WHAT TO PRODUCE:
Please restate, word for word, the lines below that begin at the one with "[Show Menu] (31, 27)" and end at the one with "Shipping policy (580, 2533)". Leave out all other lines.

[Pixel coordinate grounding data]
=======

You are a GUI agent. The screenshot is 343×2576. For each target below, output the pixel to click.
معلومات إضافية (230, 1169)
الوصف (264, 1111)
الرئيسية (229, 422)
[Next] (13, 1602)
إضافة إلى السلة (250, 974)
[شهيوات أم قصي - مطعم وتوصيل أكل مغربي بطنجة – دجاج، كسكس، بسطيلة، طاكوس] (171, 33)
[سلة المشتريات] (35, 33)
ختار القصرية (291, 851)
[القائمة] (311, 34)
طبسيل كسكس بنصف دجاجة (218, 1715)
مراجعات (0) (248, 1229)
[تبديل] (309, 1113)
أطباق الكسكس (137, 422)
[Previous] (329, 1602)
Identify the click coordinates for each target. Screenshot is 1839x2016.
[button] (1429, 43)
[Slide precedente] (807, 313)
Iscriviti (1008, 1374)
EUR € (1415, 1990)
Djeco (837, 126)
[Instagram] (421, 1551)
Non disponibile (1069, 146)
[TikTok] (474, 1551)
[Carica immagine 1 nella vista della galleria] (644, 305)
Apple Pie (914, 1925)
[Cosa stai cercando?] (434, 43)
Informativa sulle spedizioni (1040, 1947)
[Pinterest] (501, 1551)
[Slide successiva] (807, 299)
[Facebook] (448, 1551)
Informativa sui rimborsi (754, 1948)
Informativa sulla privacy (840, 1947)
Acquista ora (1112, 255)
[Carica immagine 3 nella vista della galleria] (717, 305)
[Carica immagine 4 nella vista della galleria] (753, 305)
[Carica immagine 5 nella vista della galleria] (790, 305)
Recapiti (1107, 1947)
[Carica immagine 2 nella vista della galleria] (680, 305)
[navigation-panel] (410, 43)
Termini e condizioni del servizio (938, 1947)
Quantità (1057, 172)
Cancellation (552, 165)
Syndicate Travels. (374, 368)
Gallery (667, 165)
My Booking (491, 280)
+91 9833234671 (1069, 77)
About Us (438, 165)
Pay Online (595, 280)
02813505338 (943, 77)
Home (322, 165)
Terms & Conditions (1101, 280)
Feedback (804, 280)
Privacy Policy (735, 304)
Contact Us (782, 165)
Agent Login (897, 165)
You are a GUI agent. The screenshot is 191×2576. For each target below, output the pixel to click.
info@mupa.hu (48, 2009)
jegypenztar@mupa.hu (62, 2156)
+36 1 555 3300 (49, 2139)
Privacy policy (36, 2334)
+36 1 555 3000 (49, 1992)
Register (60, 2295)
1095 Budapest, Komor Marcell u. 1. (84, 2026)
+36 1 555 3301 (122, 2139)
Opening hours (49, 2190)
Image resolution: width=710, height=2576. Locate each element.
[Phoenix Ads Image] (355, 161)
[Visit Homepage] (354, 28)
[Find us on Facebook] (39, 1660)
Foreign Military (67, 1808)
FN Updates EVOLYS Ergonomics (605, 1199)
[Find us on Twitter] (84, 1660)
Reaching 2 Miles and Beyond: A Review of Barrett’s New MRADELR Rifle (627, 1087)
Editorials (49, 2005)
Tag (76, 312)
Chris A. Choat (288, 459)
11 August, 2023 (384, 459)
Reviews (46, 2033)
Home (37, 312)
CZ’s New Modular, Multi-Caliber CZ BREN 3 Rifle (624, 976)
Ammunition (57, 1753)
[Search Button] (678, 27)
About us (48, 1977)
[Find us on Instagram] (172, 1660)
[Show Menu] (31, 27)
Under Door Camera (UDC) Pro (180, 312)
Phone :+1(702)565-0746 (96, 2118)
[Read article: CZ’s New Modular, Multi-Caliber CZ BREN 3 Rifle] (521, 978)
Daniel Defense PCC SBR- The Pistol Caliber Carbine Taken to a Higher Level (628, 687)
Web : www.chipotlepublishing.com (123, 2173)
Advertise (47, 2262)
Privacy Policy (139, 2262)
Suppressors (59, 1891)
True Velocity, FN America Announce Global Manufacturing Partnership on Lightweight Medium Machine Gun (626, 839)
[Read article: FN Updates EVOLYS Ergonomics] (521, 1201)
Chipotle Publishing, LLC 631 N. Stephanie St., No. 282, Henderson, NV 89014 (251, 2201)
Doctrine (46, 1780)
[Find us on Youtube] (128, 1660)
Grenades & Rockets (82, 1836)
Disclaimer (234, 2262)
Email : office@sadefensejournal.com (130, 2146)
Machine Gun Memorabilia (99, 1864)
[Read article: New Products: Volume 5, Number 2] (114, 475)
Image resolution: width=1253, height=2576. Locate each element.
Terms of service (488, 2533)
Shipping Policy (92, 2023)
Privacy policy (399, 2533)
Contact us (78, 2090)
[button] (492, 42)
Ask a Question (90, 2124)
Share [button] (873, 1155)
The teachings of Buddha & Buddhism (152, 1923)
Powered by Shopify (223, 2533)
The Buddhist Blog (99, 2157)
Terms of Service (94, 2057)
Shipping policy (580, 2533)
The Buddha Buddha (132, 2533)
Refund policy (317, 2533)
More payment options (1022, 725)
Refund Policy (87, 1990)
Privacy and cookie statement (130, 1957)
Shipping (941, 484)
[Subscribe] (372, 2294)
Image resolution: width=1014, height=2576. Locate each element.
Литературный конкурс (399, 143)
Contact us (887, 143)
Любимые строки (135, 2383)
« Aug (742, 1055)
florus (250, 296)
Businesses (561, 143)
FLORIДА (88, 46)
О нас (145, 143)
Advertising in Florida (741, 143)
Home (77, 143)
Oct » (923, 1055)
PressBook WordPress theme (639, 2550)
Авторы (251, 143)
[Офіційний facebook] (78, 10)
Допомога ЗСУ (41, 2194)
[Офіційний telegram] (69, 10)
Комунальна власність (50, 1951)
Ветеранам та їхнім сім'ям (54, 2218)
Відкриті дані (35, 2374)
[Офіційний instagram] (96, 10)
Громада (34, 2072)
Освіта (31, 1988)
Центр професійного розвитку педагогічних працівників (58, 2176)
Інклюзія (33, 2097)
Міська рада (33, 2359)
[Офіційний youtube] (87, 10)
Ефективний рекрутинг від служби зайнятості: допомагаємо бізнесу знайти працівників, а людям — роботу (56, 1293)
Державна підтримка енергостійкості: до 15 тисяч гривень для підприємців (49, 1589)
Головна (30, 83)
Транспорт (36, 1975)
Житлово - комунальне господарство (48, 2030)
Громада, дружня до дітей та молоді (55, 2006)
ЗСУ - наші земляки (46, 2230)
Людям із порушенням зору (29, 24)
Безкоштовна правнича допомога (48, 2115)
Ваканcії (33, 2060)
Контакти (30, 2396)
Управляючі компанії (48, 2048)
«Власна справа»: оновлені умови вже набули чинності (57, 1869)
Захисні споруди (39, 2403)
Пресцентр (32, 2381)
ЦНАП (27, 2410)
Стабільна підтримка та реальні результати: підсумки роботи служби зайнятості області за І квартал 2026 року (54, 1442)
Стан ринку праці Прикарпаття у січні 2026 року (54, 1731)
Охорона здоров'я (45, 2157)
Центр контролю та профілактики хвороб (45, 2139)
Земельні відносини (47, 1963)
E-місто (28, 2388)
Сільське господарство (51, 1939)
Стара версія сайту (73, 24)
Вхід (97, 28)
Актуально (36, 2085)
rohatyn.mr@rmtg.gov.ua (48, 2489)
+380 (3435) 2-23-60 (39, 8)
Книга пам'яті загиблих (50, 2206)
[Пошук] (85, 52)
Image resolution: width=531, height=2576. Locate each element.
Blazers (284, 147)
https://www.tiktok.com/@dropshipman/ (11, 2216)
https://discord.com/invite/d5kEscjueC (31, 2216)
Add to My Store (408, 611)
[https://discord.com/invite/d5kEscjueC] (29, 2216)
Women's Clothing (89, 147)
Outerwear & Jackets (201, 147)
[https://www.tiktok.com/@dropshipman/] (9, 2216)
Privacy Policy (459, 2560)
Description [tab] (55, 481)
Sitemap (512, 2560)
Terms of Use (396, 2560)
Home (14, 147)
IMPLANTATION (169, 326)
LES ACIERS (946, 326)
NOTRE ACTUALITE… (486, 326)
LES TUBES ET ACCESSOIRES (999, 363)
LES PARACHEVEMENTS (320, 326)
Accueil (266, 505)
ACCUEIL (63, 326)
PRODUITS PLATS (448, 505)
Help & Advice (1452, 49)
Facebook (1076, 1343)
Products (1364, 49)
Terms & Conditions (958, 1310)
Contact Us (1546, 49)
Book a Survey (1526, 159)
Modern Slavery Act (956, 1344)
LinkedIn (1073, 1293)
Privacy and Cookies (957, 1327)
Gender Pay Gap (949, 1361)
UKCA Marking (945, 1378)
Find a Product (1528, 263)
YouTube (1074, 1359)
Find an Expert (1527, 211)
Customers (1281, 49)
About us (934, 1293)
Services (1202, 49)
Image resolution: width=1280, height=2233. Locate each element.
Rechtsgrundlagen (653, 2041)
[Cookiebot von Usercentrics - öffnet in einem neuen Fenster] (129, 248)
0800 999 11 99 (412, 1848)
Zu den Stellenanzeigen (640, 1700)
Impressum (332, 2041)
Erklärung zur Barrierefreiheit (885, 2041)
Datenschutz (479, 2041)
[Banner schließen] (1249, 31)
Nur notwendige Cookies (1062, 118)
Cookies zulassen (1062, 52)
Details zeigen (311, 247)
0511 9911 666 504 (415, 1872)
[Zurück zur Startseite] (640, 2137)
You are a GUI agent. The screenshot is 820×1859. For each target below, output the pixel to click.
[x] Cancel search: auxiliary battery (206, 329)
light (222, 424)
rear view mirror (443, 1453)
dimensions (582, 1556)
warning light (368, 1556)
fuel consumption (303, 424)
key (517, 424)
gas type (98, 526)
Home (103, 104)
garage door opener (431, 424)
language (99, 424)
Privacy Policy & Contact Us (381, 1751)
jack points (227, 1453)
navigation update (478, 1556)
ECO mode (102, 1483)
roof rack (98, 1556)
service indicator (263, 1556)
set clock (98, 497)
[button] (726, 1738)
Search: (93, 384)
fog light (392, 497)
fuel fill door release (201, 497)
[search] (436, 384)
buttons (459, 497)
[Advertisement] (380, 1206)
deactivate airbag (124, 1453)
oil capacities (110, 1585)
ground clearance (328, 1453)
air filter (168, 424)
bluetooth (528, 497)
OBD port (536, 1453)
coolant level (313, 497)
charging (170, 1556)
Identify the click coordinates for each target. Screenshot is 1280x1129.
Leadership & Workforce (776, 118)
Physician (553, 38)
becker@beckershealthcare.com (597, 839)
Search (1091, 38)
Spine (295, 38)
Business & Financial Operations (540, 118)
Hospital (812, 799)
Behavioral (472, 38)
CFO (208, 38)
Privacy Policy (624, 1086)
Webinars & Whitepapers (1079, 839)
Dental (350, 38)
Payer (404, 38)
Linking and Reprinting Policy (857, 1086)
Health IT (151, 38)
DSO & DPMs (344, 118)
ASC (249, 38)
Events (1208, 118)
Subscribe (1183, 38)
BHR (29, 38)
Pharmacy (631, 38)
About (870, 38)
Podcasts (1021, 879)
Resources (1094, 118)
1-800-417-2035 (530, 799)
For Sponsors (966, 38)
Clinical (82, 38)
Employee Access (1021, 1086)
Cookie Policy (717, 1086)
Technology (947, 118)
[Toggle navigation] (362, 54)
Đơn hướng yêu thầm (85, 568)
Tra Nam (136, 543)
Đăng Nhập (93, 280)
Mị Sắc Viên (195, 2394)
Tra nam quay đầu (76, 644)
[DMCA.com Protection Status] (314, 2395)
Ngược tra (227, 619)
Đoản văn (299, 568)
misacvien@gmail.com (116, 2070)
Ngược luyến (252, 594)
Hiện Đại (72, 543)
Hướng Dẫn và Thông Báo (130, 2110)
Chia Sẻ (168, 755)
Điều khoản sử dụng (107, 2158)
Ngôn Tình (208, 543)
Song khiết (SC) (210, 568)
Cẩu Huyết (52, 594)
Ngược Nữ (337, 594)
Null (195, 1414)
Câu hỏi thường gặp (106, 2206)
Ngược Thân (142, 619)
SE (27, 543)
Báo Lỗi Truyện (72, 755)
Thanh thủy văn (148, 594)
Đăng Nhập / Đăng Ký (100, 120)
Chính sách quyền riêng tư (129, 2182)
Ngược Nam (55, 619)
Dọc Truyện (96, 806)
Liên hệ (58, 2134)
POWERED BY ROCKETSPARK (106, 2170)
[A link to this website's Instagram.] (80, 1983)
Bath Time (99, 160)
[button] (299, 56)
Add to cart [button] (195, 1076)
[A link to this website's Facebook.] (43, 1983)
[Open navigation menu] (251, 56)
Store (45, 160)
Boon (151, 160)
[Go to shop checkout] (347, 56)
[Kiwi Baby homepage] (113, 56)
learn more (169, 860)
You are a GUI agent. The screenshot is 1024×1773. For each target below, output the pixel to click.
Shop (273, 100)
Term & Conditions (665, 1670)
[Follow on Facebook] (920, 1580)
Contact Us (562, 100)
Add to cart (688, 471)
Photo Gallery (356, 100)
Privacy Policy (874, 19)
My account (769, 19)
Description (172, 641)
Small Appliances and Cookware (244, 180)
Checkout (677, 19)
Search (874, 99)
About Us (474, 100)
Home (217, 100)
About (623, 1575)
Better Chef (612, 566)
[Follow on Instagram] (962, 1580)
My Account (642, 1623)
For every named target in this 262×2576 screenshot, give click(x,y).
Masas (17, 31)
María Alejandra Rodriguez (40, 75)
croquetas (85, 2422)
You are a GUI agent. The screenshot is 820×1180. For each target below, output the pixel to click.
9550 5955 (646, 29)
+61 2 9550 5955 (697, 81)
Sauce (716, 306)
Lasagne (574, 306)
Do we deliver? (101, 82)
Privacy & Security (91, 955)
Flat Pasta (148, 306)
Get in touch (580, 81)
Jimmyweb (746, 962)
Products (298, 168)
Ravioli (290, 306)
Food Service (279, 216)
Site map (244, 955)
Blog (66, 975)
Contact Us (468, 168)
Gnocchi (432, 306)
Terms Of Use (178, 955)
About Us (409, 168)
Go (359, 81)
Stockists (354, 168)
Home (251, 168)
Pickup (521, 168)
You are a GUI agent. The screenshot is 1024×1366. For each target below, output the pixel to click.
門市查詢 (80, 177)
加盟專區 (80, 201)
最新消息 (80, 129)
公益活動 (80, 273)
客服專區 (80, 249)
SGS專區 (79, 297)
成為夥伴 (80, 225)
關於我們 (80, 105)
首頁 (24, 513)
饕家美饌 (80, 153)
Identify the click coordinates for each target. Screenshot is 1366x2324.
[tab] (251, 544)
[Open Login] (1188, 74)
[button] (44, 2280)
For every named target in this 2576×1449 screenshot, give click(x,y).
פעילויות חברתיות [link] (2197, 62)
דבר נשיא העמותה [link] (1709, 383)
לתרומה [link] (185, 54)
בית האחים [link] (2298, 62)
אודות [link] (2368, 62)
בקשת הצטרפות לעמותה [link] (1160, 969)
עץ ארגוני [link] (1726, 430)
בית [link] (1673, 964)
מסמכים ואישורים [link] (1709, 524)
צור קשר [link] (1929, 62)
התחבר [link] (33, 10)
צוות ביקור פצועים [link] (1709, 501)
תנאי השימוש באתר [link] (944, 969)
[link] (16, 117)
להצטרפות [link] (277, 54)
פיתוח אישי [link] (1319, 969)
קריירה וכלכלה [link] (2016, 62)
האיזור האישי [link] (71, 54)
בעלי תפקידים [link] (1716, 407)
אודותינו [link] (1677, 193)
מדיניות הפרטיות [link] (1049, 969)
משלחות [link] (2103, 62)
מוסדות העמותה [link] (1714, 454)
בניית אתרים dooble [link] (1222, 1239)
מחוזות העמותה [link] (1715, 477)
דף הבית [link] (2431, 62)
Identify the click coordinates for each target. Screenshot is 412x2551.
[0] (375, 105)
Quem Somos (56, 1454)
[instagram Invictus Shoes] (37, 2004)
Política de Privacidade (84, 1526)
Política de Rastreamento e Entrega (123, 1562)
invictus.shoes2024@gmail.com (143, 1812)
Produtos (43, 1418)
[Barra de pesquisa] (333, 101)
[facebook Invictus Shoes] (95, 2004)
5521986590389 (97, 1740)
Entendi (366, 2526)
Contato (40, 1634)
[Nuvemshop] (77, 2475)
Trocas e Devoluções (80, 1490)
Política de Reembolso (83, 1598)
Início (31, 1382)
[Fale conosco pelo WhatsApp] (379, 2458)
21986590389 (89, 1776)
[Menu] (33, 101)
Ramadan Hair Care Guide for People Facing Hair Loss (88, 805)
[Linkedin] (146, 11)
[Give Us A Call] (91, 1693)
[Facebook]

=======

COMPLETED TASK:
[Show Menu] (31, 27)
Under Door Camera (UDC) Pro (180, 312)
Phone :+1(702)565-0746 (96, 2118)
[Read article: CZ’s New Modular, Multi-Caliber CZ BREN 3 Rifle] (521, 978)
Daniel Defense PCC SBR- The Pistol Caliber Carbine Taken to a Higher Level (628, 687)
Web : www.chipotlepublishing.com (123, 2173)
Advertise (47, 2262)
Privacy Policy (139, 2262)
Suppressors (59, 1891)
True Velocity, FN America Announce Global Manufacturing Partnership on Lightweight Medium Machine Gun (626, 839)
[Read article: FN Updates EVOLYS Ergonomics] (521, 1201)
Chipotle Publishing, LLC 631 N. Stephanie St., No. 282, Henderson, NV 89014 (251, 2201)
Doctrine (46, 1780)
[Find us on Youtube] (128, 1660)
Grenades & Rockets (82, 1836)
Disclaimer (234, 2262)
Email : office@sadefensejournal.com (130, 2146)
Machine Gun Memorabilia (99, 1864)
[Read article: New Products: Volume 5, Number 2] (114, 475)
Image resolution: width=1253, height=2576. Locate each element.
Terms of service (488, 2533)
Shipping Policy (92, 2023)
Privacy policy (399, 2533)
Contact us (78, 2090)
[button] (492, 42)
Ask a Question (90, 2124)
Share [button] (873, 1155)
The teachings of Buddha & Buddhism (152, 1923)
Powered by Shopify (223, 2533)
The Buddhist Blog (99, 2157)
Terms of Service (94, 2057)
Shipping policy (580, 2533)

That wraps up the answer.